8. The phrase “Amanda is going through a troubling period in her life, hair has started growing where there was no hair before, and she’s started to notice girls in a new way…” has started to have meaning again in my life.  I found a hair, a big-ass curly one at that, growing out of the centre of an old scar.  And I’ve started to notice just how annoying girls in their 20’s can be.  Seriously if I hear one more high-pitched cackling laugh from a gormless twenty-something dressed like a chav reject from the television show “Misfits” I may actually be able to claim temporary insanity for my subsequent actions.  This is a sad state of affairs, since I used to just find younger women hot.

7. I have a medical condition which always seemed to me to be the embodiment of what we shall call, a person of superior maturity.  I have a hernia.  It may only be a hiatus hernia, but still…

6. Where not long ago I would have eaten it by the fistful, I now avoid fried food because I like my heart beating inside my chest, instead of it being dissected by a future dentist.  (Ten points to anyone who recognises that reference.)

5. I now actively look for computer games which have enthralling stories, preferably including some biting social commentary.  Needless to say I’ve yet to find many of those.

4. My last birthday present from my partner was a coffee grinder.  Not a new piece of revealing leather wear, not a shiny new strap-on, not a boxed set of horror movies.  A coffee grinder.  To make things worse I asked for it.

3. In my teens, and early twenties I looked at other women’s bodies with unrestrained jealousy.
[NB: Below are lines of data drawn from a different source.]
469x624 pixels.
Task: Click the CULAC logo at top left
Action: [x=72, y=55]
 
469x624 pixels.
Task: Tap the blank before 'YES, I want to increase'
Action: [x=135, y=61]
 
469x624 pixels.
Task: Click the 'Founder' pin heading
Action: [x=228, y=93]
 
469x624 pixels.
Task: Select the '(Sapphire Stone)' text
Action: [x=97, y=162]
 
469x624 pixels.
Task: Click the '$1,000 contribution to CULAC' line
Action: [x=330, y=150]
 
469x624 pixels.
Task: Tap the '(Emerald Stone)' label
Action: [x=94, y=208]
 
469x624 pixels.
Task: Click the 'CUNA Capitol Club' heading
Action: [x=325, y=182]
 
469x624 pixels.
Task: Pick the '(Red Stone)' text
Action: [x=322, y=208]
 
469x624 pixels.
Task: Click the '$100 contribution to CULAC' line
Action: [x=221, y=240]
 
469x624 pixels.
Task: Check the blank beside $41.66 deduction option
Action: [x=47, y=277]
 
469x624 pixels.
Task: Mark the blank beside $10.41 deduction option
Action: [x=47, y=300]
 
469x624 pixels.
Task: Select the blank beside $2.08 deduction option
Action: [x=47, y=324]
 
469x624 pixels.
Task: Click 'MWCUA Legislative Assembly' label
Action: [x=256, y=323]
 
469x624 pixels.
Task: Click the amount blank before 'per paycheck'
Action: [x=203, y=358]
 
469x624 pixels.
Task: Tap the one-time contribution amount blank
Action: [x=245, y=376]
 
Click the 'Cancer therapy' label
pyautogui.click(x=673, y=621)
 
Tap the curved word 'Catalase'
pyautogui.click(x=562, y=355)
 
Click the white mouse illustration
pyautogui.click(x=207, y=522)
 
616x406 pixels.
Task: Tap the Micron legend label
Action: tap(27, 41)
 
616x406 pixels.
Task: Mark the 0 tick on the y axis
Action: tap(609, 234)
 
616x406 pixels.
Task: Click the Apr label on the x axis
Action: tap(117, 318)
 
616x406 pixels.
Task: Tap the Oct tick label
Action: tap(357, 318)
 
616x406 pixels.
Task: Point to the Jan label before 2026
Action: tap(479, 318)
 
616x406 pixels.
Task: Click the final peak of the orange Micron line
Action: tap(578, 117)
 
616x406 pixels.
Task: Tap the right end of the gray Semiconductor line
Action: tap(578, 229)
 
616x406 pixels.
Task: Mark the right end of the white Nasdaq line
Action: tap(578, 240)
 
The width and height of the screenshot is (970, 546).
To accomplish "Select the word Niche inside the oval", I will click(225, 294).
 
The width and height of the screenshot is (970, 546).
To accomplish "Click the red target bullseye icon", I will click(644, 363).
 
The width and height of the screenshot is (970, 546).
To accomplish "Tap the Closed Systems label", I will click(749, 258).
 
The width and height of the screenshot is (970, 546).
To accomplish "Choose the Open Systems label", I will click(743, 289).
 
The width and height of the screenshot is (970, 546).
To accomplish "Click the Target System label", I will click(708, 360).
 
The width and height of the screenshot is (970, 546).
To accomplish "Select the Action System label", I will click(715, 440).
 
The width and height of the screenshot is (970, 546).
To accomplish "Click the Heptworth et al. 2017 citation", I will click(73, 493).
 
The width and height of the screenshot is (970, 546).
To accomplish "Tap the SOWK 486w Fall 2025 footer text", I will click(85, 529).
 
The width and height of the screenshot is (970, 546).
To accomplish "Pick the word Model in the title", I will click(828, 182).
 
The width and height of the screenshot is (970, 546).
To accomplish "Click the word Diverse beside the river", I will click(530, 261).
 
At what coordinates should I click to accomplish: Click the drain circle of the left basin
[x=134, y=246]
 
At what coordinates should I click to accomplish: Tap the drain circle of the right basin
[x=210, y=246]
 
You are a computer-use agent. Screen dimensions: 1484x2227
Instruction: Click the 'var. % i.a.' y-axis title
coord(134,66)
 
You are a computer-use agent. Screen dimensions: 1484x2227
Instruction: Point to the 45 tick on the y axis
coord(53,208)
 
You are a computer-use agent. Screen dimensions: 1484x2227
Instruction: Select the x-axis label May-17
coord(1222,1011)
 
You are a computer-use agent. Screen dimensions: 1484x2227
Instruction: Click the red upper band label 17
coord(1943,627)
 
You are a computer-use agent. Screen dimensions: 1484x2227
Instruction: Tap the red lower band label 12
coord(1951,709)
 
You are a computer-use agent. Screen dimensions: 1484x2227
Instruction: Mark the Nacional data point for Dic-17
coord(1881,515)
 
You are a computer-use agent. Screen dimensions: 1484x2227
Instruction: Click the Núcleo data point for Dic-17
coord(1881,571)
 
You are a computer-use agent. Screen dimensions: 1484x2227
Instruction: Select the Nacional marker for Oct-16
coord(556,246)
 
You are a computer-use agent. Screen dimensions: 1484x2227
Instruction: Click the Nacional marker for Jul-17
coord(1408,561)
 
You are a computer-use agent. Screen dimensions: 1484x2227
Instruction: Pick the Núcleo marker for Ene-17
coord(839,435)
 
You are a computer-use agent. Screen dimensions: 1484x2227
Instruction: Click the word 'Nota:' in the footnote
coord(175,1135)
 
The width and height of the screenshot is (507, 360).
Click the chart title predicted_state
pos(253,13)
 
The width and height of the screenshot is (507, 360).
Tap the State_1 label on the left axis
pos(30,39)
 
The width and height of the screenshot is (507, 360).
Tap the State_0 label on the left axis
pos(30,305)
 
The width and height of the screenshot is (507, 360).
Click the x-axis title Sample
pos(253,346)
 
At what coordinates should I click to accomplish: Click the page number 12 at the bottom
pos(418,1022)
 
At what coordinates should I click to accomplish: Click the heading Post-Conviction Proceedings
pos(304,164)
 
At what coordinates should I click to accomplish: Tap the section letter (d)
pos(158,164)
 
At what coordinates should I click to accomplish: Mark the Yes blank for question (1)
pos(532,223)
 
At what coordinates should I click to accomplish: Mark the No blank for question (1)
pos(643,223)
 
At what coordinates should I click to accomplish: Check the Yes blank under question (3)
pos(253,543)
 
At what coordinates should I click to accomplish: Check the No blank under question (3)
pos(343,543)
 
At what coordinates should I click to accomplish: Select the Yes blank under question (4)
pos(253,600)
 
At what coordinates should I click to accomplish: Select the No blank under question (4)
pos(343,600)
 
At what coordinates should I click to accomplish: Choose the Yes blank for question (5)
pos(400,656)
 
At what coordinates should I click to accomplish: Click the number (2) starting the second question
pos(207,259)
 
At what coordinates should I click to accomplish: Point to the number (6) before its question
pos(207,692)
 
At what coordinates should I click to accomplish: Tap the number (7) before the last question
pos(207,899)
In my late twenties I looked with envy at other people’s gothwear.  Now in my thirties I gaze longingly at other people’s houses and find myself imagining what I would have done differently with the decor.

2. Once the thought of sex, involving multiple positions, toys, whips, chains and preferably a third person every single night was heavenly.  Now I just want sex every other night, after all it’s so nice to snuggle up to someone, cuddle them to sleep and then read Terry Pratchett ’til the wee small hours of the morning.  Though the third person would still be very welcome.

1. Finally the most damning sign of the oncoming personal apocalypse, I no longer think longingly of eating chocolate morning, noon and night.  In fact often weeks go by with my having eaten absolutely no chocolate at all. What’s happened to me? I used to think of chocolate the same way I thought of sex, often and usually intermixed.

Well I guess there’s nothing left for it now but to buy a beautiful coffin and prepare for the inevitable. By occasionally sleeping in it and making a gorgeous coffee table/sex toy case out of it. I did say adult, but screw ever growing up. (Ten more points for identifying the coffin reference)

Oh and just to add a little point of interest, my friend Rachel turns 24 today, so happy birthday Rach.  I’m dedicating this one to you, you’re still a young one so don’t be getting all down in yourself.